**INSTRUCTIONS FOR THE TASK**
Only lines with the string "button" are wanted. Pull them out of the data.

══ THE DATA ══

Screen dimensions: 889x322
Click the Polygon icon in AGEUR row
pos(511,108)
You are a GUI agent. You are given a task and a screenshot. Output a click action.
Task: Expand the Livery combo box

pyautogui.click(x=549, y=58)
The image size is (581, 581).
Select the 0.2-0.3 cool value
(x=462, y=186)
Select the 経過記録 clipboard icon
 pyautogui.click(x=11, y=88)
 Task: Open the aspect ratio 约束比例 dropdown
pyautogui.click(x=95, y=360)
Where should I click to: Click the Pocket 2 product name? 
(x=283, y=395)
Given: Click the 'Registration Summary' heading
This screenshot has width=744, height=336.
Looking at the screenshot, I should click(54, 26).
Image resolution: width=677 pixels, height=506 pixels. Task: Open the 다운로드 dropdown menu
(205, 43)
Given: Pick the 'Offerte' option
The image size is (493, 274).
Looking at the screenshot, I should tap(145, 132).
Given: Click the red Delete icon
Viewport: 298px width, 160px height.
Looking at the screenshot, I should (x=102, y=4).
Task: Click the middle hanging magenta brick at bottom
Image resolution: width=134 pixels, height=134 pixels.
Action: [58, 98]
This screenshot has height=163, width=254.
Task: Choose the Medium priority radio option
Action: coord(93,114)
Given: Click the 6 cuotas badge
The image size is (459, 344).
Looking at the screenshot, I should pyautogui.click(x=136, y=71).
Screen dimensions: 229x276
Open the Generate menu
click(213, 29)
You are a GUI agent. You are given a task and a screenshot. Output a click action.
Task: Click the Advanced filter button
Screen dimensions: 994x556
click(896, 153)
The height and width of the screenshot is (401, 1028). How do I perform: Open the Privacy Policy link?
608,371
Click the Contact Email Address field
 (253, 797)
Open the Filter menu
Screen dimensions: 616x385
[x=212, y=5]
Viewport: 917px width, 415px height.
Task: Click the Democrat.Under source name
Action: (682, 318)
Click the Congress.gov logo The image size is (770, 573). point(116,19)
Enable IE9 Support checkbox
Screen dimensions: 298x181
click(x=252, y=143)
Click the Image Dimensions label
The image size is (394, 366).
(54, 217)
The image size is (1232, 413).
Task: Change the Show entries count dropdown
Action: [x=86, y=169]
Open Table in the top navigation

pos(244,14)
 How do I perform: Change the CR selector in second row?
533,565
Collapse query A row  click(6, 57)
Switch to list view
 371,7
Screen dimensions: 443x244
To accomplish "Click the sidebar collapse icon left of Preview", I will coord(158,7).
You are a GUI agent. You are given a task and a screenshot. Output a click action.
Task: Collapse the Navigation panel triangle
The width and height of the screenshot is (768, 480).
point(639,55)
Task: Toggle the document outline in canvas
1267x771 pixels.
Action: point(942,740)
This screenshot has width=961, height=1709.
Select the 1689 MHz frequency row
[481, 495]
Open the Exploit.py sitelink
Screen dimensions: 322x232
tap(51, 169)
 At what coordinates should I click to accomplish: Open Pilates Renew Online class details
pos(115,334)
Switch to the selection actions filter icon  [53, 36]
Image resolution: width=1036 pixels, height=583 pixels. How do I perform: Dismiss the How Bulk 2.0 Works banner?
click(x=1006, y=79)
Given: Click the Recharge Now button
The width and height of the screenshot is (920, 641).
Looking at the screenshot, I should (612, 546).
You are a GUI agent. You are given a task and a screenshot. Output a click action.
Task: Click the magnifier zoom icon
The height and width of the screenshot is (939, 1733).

═══

**ANSWER AREA**
Task: Click the Advanced filter button
Given: Click the Recharge Now button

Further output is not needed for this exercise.